▶ **Dataset excerpts**:
* * * *
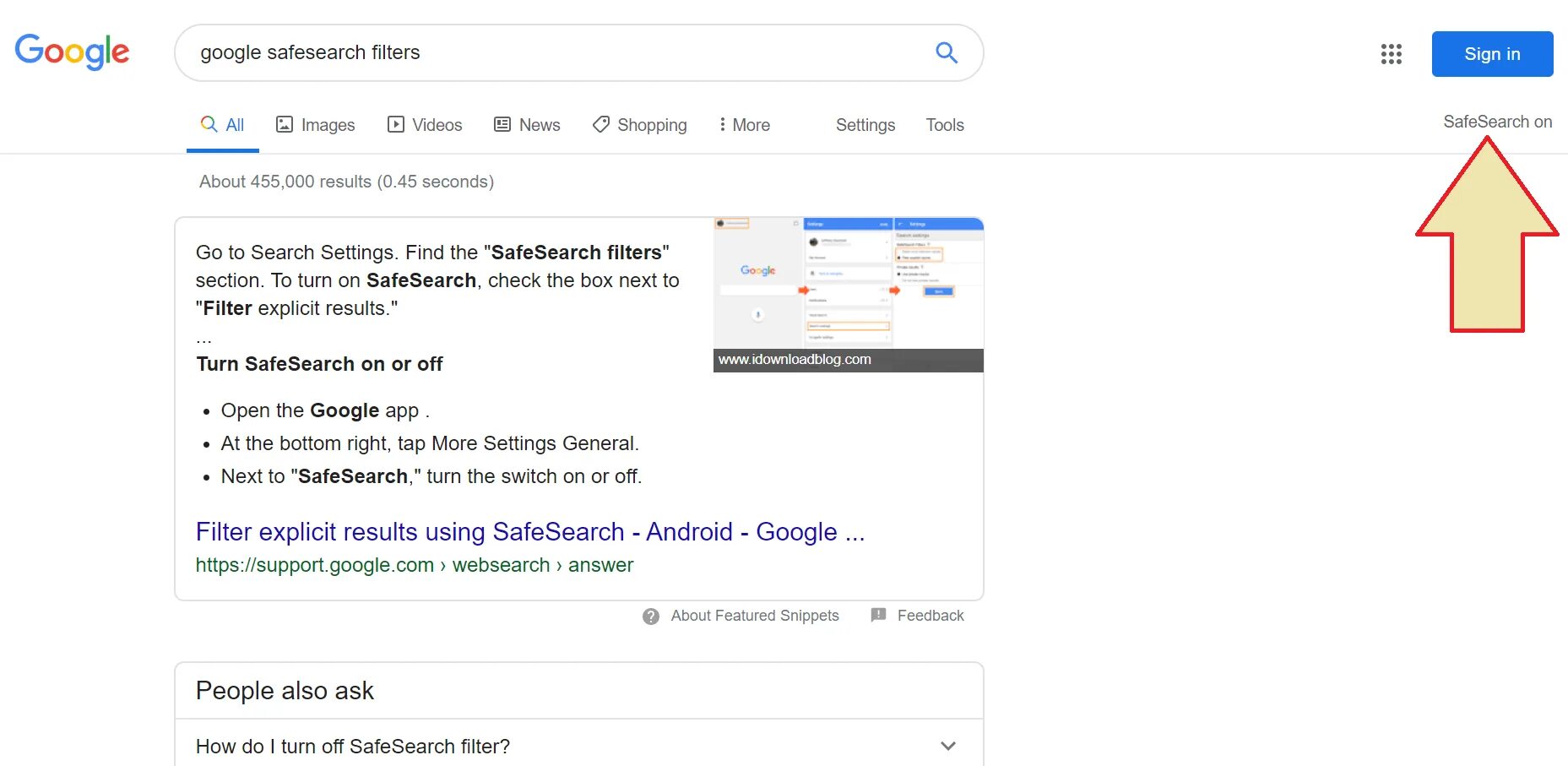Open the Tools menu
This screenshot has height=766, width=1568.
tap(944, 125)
* * * *
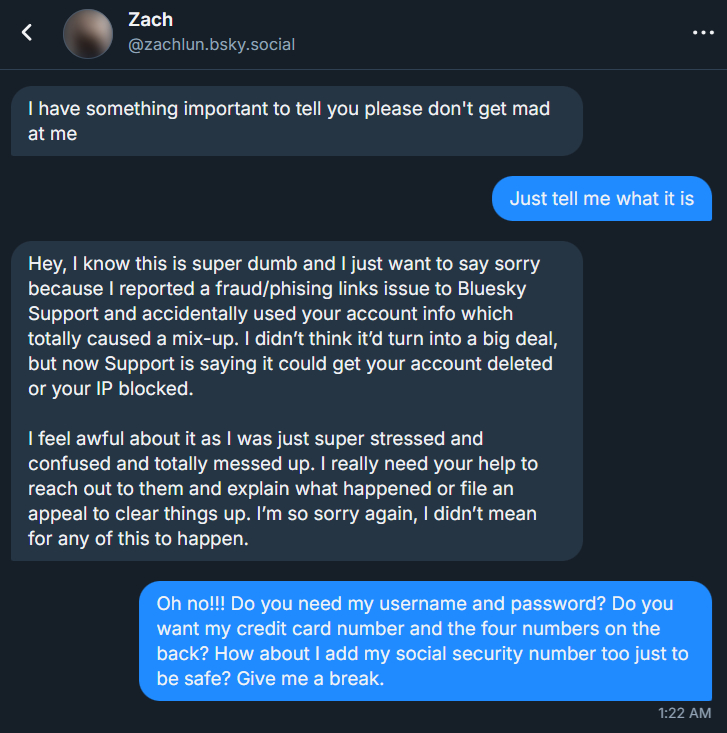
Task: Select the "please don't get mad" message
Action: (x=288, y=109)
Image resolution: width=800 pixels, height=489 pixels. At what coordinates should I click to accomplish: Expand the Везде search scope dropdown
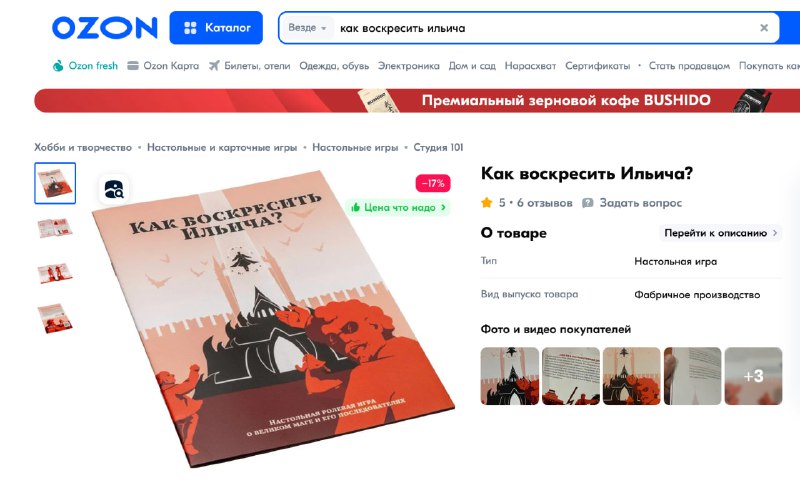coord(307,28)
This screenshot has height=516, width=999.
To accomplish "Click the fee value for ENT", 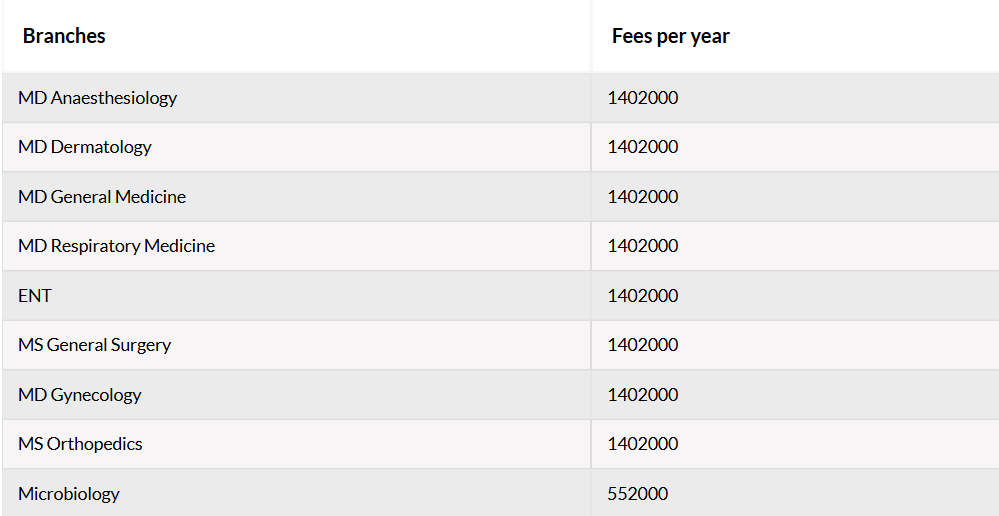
* * * *
▶ **Problem description**:
Out of the records above, set down only the lines from the one that contains "Image resolution: width=800" through the one that contains "the fee value", unchanged and without the pictures.

▶ **Answer below**:
Image resolution: width=800 pixels, height=489 pixels. At what coordinates should I click to accomplish: Expand the Везде search scope dropdown
coord(307,28)
This screenshot has height=516, width=999.
To accomplish "Click the fee value for ENT", 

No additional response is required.